Figure 3: IL-10 interacts with CD8⁺ T cell immunity during tumorigenesis and inhibits DC cell maturation to facilitate tumor growth.

(A) The blockade of Nrp-1 in melanoma tumor-bearing mice up-regulated CD8a expression in tumor tissues and decreased CD8a protein expression in IL10KO tumor-bearing mice. Representative immunohistochemistry images were obtained using a microscope with a 20X objective. Statistical analysis of the mean IOD for tumor cell proliferation was performed with by Image-Pro Plus software. Nonlinear regressions were performed using GraphPad Prism (San Diego, CA, USA). (B) Neutralization of Nrp-1 in IL10^−/− or WT mice implanted with B16/F10 tumors augmented CD8a⁺IFN-γ⁺ T cells in the tumor microenvironment compared with the control based on flow cytometry staining. (C) Tumor tissues were harvested from tumor-bearing mice on day +15. The tumor-derived cytokine Granzyme B was measured using the mouse multiplexed bead-based immunoassay, MilliplexMapKit (Luminex kit MCD8MAG-48K, Millipore Corporation). (D)Mouse spleen-derived DC (spDC) activation and maturation status were detected by flow cytometry.
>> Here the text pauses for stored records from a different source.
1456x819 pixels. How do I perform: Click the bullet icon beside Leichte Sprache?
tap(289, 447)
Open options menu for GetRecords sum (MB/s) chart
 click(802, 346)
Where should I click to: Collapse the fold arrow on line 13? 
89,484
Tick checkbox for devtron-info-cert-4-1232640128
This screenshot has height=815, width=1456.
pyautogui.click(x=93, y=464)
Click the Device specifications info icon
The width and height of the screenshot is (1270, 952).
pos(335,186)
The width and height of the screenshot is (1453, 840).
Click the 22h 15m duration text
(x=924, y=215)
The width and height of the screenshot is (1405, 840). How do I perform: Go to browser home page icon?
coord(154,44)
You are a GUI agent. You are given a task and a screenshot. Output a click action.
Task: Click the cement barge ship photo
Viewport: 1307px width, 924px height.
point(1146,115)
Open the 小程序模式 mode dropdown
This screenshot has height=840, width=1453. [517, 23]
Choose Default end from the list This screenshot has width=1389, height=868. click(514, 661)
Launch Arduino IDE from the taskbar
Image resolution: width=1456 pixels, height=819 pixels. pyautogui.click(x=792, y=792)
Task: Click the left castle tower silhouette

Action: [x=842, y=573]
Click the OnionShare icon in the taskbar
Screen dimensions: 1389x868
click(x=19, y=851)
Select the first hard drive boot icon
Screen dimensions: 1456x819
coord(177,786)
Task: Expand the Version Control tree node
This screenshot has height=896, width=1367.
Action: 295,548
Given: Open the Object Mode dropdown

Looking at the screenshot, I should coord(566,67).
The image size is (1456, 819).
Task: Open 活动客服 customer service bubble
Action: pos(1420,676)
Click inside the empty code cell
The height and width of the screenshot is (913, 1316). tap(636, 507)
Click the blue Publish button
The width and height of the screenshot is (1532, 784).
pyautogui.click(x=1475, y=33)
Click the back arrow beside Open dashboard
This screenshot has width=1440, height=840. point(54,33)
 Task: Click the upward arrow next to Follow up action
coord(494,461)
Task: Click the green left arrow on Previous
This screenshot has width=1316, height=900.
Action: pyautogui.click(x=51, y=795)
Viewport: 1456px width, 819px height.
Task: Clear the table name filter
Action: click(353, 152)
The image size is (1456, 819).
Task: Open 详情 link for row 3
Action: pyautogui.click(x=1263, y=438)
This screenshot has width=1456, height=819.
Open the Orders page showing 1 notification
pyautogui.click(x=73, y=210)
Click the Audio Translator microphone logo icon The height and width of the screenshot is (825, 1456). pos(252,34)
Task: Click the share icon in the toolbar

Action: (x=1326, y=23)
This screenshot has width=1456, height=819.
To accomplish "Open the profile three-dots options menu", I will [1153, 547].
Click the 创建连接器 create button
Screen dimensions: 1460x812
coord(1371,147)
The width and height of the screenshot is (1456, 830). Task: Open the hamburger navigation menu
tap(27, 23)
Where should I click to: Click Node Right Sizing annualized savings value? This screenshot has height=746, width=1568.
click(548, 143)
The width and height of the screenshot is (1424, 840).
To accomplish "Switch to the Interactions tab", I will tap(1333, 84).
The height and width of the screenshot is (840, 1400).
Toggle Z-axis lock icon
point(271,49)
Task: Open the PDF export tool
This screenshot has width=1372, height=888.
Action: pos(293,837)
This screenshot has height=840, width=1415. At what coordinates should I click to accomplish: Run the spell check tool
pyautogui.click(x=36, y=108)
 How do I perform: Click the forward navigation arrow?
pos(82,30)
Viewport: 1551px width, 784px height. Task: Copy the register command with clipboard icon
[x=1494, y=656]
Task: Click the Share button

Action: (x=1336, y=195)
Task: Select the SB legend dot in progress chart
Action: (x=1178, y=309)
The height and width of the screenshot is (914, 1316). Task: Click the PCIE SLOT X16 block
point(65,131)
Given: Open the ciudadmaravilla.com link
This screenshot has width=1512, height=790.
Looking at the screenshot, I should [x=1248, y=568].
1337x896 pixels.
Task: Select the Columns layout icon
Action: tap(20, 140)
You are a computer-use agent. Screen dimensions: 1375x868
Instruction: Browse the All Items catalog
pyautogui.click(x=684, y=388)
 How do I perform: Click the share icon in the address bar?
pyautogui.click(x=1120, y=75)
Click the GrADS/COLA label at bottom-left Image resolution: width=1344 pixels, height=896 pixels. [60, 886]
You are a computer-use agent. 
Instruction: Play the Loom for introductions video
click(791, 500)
Significantly more mature CD11b⁺CD11c^hi cells (mDC, left) were observed in IL10-knockout tumor-bearing mice compared with WT; however, no significant differences were detected in immature CD11b^hi CD11c^hi (imDC, middle) and CD11b⁺CD11c^int-low cells (MDSC, right). Panels (A–D) The mean ± SEM is shown, n = 3–4 mice. *P < 0.05, **P < 0.01, ***P < 0.001, one-way ANOVA.